Getting started

Compile constrained Pydantic Field metadata into SQLAlchemy WHERE expressions in a few minutes.

Requires Python 3.10+, Pydantic v2, and SQLAlchemy 2.x.

SQLRules does THIS:   Field(ge=18)        →  column >= 18
It does NOT do this:  UserFilter(age=25)  →  column == 25

Runtime / request values are never applied by the compiler. Pydantic still validates inputs separately.

1. Install

pip install "sqlrules>=1,<2"
# or: uv add "sqlrules>=1,<2"

Optional dialect plugins (regex, JSON, arrays, and related operators):

pip install "sqlrules-postgresql>=1,<2"   # or sqlite / mysql / mssql
# or: pip install "sqlrules[postgresql]" / "sqlrules[dialects]"

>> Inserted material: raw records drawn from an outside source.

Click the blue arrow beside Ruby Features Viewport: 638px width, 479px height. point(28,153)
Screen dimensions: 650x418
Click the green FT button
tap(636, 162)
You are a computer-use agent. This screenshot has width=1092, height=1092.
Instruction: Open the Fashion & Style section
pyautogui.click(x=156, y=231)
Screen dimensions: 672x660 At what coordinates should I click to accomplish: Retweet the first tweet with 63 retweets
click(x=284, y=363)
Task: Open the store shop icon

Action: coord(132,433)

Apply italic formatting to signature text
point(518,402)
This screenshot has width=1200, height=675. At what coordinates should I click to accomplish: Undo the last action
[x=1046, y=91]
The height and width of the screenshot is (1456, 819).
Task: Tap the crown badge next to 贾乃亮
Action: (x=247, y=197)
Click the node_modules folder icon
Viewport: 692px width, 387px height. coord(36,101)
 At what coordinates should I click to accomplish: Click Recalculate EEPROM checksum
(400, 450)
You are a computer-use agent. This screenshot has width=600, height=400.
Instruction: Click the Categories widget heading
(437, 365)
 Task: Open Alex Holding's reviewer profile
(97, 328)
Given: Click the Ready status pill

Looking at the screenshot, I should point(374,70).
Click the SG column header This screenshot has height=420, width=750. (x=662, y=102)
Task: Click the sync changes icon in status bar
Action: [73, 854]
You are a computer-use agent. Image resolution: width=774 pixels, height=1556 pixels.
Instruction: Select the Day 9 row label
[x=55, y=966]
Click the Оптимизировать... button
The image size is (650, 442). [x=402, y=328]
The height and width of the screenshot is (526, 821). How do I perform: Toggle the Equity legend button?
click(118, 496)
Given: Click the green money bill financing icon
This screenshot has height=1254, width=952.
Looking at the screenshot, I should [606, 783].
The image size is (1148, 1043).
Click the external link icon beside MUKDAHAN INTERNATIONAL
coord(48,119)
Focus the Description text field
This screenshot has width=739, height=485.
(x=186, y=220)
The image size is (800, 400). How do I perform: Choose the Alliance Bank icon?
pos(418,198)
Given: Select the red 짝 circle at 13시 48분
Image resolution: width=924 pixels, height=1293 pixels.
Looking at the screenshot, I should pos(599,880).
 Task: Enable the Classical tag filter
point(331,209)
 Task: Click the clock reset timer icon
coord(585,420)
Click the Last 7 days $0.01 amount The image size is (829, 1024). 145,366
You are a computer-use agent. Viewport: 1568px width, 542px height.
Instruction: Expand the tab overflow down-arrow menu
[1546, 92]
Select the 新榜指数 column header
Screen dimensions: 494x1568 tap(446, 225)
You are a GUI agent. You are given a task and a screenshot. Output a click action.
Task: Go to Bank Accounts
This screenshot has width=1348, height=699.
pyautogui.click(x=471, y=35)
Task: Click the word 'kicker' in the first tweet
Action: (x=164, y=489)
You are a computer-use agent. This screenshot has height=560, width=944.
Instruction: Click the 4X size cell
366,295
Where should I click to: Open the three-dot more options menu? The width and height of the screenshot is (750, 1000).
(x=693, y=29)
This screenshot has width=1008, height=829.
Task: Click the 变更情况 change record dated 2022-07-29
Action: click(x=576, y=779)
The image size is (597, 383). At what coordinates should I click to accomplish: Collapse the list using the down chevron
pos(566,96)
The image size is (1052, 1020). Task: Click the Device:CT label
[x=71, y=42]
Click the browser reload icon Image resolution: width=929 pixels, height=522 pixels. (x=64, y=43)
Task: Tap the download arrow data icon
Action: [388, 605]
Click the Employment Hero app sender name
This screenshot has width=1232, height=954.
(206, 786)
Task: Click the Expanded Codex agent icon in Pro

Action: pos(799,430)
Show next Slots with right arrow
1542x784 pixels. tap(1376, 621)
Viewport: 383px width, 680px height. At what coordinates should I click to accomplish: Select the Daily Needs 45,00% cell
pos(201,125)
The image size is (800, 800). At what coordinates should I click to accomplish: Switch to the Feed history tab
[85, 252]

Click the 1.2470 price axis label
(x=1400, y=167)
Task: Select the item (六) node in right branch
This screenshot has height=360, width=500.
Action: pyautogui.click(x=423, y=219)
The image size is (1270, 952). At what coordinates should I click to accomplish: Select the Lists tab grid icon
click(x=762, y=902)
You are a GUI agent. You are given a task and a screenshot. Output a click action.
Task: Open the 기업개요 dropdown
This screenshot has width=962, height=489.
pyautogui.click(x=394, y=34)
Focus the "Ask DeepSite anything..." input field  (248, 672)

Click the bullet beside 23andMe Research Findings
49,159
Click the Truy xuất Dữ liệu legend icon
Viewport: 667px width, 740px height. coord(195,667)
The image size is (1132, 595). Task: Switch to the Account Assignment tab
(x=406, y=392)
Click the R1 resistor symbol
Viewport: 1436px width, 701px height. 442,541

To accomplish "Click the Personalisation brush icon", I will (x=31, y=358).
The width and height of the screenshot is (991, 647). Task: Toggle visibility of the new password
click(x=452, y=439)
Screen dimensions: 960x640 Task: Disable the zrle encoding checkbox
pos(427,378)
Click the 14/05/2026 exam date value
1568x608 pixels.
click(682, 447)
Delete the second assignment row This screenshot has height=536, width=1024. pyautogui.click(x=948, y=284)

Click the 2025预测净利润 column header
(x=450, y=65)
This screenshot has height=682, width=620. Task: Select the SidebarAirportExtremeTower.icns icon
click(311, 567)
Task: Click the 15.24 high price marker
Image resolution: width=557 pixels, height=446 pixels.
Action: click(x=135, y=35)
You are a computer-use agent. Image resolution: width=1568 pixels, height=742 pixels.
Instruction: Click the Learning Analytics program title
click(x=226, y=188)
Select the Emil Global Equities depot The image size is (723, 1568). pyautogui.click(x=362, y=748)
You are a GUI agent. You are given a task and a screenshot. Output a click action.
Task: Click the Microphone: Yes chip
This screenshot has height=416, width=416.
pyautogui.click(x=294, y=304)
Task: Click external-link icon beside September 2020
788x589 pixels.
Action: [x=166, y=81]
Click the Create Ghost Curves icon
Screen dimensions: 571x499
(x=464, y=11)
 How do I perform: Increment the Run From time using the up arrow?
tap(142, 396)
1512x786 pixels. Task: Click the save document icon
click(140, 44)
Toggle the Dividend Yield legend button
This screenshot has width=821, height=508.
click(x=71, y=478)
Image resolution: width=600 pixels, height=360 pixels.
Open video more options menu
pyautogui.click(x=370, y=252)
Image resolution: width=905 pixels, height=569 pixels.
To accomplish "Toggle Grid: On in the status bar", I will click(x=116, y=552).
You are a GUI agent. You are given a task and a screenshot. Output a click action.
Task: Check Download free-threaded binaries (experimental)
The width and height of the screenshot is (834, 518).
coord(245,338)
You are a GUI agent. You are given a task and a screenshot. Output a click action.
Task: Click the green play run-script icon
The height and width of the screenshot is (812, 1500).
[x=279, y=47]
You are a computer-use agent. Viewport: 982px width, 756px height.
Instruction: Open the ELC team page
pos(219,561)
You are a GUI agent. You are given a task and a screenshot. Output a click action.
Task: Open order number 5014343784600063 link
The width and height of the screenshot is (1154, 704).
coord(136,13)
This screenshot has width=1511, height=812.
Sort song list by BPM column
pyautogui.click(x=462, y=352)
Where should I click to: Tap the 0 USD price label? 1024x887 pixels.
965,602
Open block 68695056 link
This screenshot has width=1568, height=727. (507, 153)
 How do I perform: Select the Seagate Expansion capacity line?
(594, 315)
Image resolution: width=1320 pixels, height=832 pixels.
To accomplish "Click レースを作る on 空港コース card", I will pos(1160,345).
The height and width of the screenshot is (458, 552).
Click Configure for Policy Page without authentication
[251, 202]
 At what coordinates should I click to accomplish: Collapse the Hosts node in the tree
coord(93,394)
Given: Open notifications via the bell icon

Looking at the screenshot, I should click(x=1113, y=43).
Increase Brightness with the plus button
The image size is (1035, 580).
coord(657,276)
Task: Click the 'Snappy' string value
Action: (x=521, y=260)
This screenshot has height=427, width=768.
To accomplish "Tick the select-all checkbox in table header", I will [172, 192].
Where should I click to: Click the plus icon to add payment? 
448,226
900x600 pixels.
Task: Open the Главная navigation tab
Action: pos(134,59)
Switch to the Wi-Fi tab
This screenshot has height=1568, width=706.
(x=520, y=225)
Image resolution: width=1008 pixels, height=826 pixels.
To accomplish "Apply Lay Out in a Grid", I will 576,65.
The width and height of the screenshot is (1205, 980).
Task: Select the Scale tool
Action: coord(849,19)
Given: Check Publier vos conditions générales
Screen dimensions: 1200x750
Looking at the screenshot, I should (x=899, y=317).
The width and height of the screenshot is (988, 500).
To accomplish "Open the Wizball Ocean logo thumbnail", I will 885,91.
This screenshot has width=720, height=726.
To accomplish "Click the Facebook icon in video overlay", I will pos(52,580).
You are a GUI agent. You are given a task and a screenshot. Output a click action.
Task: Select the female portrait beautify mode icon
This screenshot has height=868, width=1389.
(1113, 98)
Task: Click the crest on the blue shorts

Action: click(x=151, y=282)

2. Define a filter model and a table

from typing import Annotated

from pydantic import BaseModel, Field
from sqlalchemy import Column, Integer, MetaData, String, Table

import sqlrules

users = Table(
    "users",
    MetaData(),
    Column("age", Integer),
    Column("name", String),
)

class UserFilter(BaseModel):
    age: Annotated[int, Field(ge=18, le=65)]
    name: Annotated[str, Field(min_length=2)]

3. Compile and apply

rules = sqlrules.compile(UserFilter, users)
# {
#     "age": [users.c.age >= 18, users.c.age <= 65],
#     "name": [length(users.c.name) >= 2],
# }

stmt = users.select().where(*sqlrules.where(rules))

Prefer sqlrules.where(rules) (identical alias: flatten).

Success check: rules is a dict[str, list[...]] keyed by Python field names. Unconstrained fields are omitted.

4. The pattern footgun (and fix)

Field(pattern=...) is extracted into IR, but core has no portable regex translator. This fails on purpose:

class NameFilter(BaseModel):
    name: Annotated[str, Field(pattern=r"^A")]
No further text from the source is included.